Lengua is probably one of the most exotic Mexican meats on our list. If you didn't know what it is, you probably should now - Lengua is Spanish for "beef tongue". Now that that's soaked in, you might be shocked to know that you can find lengua in many authentic Mexican restaurants. It's a chewy, buttery, high fat meat that's chopped up into chunks. Try these lengua tacos if you're feeling adventurous.

buche

Buche

Buche is another meat for the more bold people. Buche meat is made from pig stomach and is often stewed with spices and chiles and served in many various fashions. It comes out tender and sometimes crispy, depending on the cooking length. This tacos de buche recipe is a good way to get started on buche.

tinga

Tinga

Now we're getting back to the realm of acceptability. Tinga is usually shredded chicken made in a sauce with tomatoes, chipotle chiles, and onions. From the Puebla region, it has a somewhat sweet and extremely flavorful taste. Tostadas de tingas is a popular rendition of this dish, which is tinga de pollo served on a tostada with a layer of refried beans and topped with avocado, shredded lettuce, cheese, sour cream, and salsa. This chicken tinga recipe is a great way to make your own tinga tacos.

tacos de tripa

Tripas

We're finishing this list with quite possibly the most bizarre item of Mexican cuisine. Tripas is the meat of a cow's stomach or intestines that have been cleaned, boiled, and grilled. Normally called "chitterlings" in English, the origin of tripas can be traced back to Portuguese heritage. The process of cooking tripas is actually quite intricate and detailed. They are cooked in something called a "disco" which is two tilling discs connected to an iron pole in the center that forms a big wok-like bowl in the middle.

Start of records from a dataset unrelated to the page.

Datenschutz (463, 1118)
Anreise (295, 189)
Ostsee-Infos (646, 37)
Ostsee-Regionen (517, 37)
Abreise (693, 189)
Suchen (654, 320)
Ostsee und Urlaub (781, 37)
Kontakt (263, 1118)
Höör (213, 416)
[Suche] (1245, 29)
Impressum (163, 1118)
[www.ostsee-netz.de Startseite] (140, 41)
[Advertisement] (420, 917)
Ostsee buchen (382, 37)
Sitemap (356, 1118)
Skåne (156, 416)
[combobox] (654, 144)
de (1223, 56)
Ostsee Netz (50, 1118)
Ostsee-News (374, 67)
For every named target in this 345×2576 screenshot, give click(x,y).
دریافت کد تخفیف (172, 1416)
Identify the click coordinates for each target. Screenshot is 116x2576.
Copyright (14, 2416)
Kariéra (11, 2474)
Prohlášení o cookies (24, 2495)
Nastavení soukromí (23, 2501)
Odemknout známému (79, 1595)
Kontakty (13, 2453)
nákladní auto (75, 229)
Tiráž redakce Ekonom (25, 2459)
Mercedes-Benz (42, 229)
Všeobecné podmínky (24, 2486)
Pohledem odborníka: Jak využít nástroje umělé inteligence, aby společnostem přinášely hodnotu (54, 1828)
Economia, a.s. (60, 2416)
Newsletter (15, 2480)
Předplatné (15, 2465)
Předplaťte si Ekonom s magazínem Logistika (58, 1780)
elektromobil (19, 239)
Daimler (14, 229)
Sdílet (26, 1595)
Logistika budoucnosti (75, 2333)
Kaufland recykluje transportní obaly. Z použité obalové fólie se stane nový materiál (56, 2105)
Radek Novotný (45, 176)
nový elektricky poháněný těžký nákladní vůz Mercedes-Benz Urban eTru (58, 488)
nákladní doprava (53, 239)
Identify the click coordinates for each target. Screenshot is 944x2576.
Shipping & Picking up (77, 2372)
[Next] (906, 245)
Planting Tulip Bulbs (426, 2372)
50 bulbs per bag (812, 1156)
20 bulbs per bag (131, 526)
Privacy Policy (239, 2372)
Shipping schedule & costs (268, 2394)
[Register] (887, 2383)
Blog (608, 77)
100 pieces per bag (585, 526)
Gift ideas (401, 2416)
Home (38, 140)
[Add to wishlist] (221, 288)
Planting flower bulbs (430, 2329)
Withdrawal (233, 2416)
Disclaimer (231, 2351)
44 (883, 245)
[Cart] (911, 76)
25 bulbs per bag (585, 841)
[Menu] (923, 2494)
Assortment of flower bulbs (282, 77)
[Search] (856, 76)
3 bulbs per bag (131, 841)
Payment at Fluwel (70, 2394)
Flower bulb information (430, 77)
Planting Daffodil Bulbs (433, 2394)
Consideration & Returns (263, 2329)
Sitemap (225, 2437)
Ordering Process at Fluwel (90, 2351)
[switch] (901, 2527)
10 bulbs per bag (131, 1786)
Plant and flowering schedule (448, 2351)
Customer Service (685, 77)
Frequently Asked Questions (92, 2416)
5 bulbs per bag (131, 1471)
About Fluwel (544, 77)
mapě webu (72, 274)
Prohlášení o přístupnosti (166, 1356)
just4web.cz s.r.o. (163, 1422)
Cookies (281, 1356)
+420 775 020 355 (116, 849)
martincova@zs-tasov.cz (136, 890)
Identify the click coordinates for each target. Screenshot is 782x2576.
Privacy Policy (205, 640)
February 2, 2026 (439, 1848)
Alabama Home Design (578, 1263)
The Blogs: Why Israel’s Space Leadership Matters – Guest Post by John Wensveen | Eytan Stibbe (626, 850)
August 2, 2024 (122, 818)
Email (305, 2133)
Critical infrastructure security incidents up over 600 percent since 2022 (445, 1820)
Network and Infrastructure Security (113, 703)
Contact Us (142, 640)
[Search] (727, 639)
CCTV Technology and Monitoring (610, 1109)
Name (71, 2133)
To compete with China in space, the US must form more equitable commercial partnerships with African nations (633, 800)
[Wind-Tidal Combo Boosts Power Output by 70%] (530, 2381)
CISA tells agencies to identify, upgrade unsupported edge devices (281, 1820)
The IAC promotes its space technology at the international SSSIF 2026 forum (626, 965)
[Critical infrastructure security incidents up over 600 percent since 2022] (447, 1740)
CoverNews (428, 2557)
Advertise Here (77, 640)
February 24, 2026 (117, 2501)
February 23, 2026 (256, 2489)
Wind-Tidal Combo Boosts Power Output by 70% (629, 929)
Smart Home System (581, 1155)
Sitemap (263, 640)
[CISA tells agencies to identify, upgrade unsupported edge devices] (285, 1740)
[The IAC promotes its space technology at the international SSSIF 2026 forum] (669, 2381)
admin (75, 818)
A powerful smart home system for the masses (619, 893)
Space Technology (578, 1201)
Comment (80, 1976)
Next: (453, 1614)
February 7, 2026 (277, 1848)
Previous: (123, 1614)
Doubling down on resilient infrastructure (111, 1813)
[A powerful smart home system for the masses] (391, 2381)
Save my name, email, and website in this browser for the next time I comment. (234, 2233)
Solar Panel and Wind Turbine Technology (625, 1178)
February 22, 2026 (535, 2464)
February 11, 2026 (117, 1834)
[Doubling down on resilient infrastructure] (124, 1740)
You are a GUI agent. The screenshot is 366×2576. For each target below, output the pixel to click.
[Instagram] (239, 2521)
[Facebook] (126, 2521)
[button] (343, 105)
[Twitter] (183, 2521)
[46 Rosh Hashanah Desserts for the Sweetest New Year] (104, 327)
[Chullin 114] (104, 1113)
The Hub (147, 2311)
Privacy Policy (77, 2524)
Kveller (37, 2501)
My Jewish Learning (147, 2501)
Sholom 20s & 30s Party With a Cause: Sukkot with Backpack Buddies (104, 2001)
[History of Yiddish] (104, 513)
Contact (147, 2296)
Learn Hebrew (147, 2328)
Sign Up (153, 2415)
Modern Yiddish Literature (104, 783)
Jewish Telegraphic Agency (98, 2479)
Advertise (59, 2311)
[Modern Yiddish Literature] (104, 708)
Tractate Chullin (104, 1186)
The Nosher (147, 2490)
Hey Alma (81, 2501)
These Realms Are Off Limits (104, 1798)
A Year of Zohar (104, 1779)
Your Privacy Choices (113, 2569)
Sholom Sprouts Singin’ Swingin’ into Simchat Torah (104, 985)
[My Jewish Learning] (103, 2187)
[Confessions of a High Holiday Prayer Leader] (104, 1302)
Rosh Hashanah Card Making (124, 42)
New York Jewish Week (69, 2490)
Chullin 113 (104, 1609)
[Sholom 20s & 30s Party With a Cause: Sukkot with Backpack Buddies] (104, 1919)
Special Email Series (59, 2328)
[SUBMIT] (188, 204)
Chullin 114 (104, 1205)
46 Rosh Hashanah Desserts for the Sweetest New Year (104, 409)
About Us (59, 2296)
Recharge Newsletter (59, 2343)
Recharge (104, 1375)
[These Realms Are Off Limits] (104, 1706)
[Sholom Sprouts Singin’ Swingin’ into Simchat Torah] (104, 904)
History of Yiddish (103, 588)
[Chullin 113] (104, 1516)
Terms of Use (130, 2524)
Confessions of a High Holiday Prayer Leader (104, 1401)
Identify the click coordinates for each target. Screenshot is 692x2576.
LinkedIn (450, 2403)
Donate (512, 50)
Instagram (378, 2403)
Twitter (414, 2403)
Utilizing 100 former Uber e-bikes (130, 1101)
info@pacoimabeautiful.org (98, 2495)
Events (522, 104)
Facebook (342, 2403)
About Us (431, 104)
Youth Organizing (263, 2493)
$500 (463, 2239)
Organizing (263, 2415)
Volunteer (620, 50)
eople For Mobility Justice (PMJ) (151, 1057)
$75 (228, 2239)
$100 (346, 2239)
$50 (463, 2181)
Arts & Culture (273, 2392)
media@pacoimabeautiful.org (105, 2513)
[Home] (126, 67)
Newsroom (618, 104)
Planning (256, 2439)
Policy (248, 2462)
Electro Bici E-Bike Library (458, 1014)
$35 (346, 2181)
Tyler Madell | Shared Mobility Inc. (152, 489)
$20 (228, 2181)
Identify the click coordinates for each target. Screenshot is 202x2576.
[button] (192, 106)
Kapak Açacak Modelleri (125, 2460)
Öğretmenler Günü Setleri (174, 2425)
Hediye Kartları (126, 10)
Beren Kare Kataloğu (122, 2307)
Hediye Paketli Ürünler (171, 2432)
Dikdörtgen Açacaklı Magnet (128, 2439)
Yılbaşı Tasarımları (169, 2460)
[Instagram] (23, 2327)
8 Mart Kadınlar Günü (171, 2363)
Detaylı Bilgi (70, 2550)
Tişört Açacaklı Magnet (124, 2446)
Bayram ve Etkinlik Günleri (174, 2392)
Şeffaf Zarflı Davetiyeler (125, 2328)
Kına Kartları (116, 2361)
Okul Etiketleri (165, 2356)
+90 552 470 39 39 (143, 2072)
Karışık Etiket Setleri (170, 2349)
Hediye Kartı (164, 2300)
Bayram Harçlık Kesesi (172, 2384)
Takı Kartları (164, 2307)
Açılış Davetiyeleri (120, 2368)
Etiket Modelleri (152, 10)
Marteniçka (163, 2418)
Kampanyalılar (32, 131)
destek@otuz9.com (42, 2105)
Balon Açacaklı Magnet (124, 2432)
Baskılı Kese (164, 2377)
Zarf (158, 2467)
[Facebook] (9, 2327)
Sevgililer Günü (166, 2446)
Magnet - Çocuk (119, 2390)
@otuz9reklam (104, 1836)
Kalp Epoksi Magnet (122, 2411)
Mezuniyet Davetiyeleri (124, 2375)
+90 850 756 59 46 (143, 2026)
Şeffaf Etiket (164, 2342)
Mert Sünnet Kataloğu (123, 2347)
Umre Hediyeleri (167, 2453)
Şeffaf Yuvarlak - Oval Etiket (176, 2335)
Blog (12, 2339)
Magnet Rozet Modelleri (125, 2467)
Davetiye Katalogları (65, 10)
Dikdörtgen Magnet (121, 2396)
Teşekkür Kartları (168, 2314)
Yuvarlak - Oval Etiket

The first disc is filled with water which is boiled to cook the tripas and the second disc is filled with the heat source of wood or charcoal. Tripas is prepared in three different ways: 'soft' preparation is cooking the meat until just tender enough, 'medium crispy' cooks the tripas until it has a crunchy exterior, and 'extra crispy' cooks the meat all the way through to make it extremely crunchy. Tripas can be served in many different forms, usually with additions of cilantro, onions, and chile sauce. This recipe for tripas tacos is a great way for you to make this unusual dish at home.